Art. 581 — Forma dell'impugnazione
L'impugnazione si propone con atto scritto nel quale sono indicati il provvedimento impugnato, la data del medesimo e il giudice che lo ha emesso, con l'enunciazione specifica, a pena di inammissibilità: a) dei capi o dei punti della decisione ai quali si riferisce l'impugnazione; b) delle prove delle quali si deduce l'inesistenza, l'omessa assunzione o l'omessa o erronea valutazione; c) delle richieste, anche istruttorie; d) dei motivi, con l'indicazione delle ragioni di diritto e degli elementi di fatto che sorreggono ogni richiesta.
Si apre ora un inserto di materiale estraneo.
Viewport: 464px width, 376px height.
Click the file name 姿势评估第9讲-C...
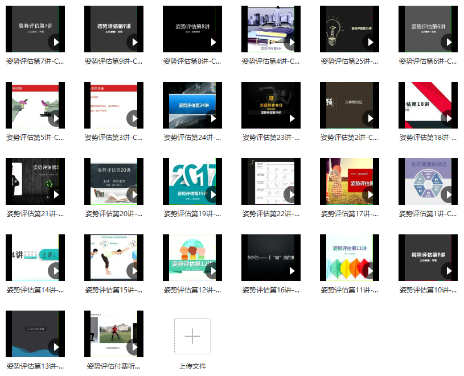tap(113, 61)
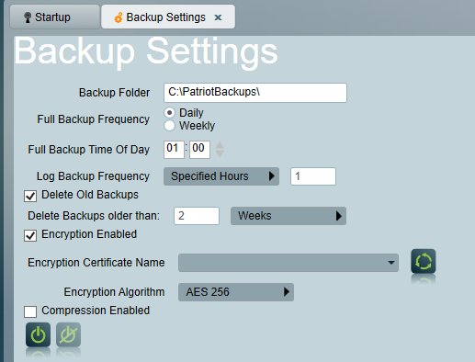Click the greyed-out cancel power icon
Viewport: 475px width, 362px height.
point(68,334)

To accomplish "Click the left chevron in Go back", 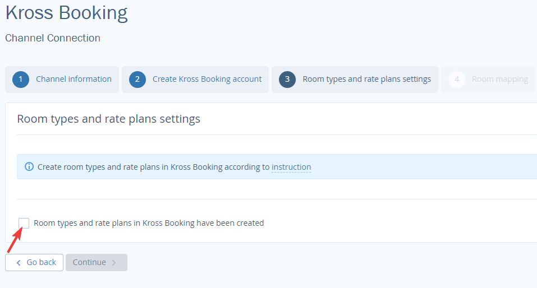I will (x=19, y=263).
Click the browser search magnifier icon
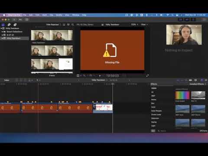The image size is (208, 156). (72, 25)
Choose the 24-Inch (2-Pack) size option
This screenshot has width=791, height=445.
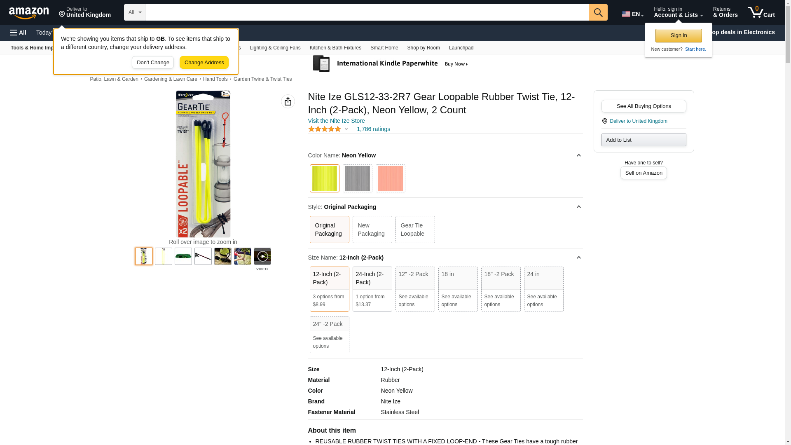(x=372, y=288)
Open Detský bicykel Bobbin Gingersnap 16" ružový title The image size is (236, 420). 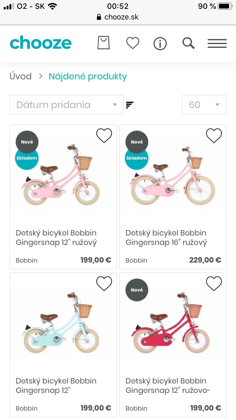(x=166, y=238)
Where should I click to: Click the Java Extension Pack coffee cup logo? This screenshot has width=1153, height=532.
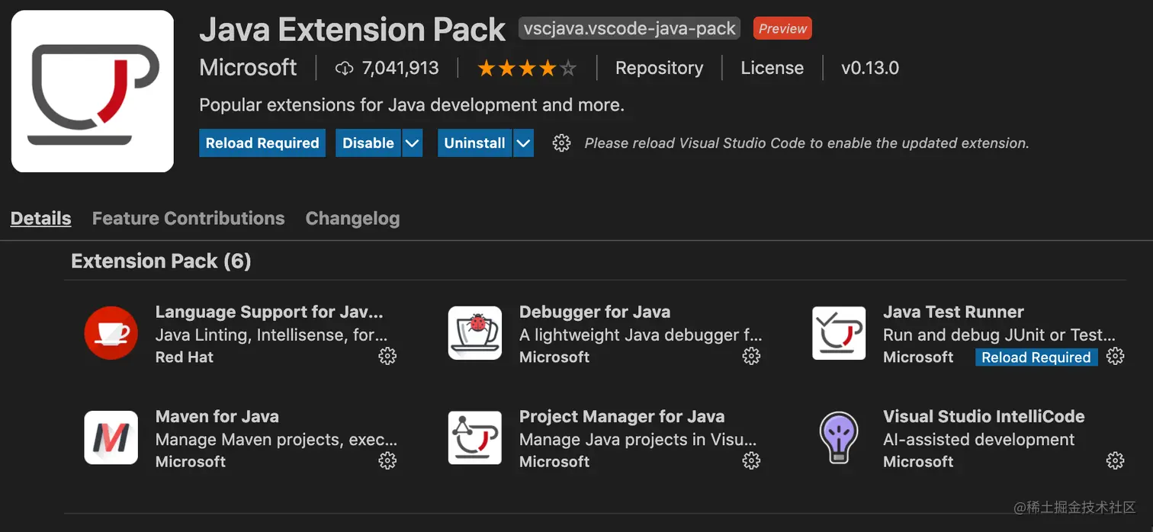92,90
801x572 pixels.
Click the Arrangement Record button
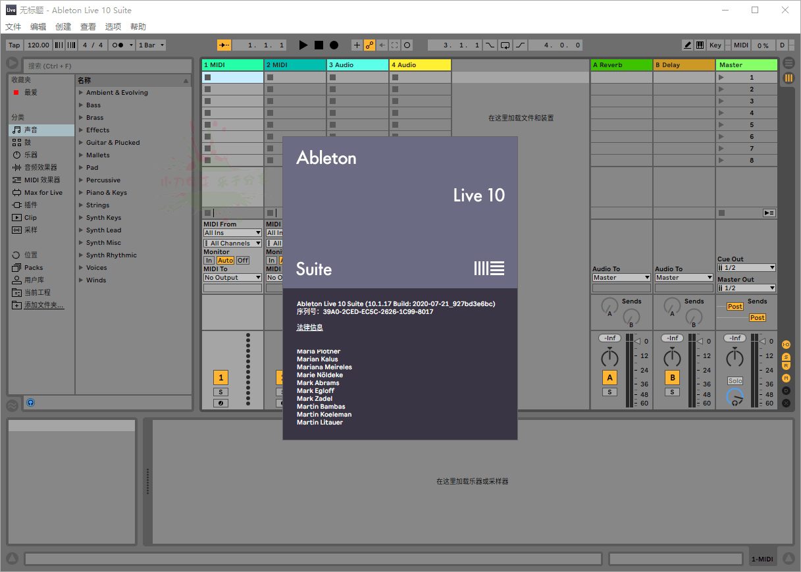click(334, 45)
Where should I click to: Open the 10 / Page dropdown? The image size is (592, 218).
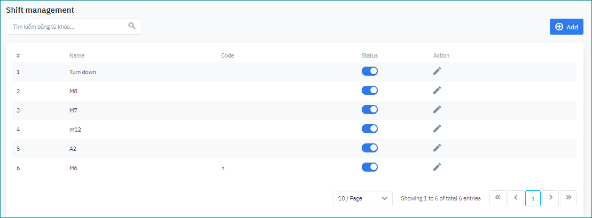362,198
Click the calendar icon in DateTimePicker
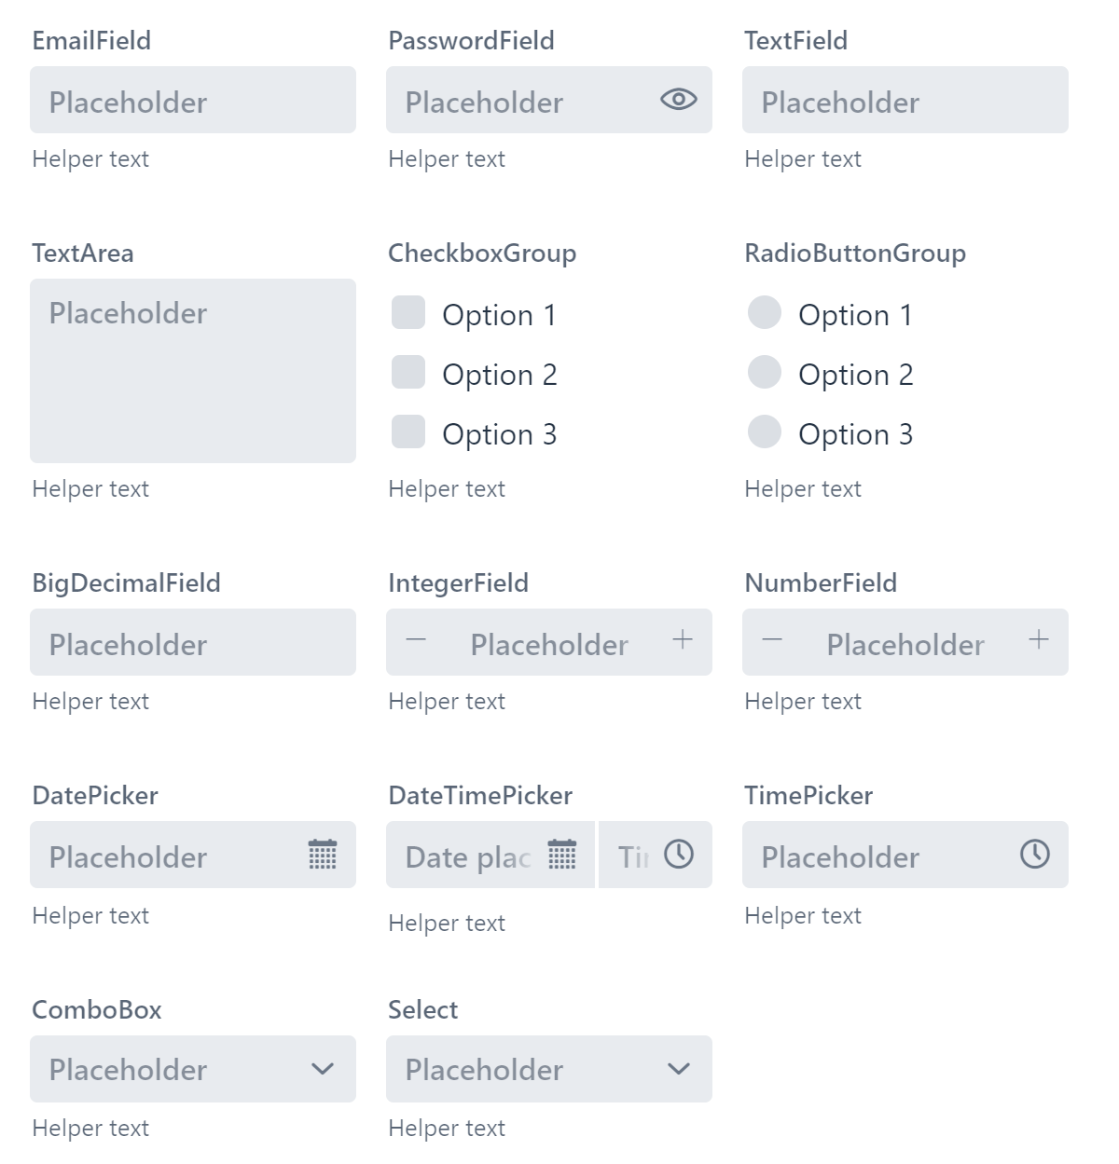Image resolution: width=1119 pixels, height=1164 pixels. [562, 855]
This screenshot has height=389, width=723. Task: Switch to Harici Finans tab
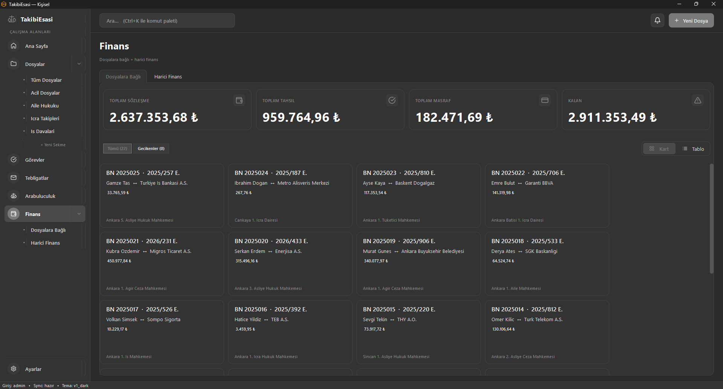tap(168, 77)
L'appello è inammissibile per mancanza di specificità dei motivi quando, per ogni richiesta, non sono enunciati in forma puntuale ed esplicita i rilievi critici in relazione alle ragioni di fatto o di diritto espresse nel provvedimento impugnato, con riferimento ai capi e punti della decisione ai quali si riferisce l'impugnazione.
COMMA ABROGATO DALLA L. 9 AGOSTO 2024, N. 114.
Nel caso di imputato rispetto al quale si è proceduto in assenza, con l'atto d'impugnazione del difensore di ufficio è depositato, a pena d'inammissibilità, specifico mandato ad impugnare, rilasciato dopo la pronuncia della sentenza e contenente la dichiarazione o l'elezione di domicilio dell'imputato, ai fini della notificazione del decreto di citazione a giudizio.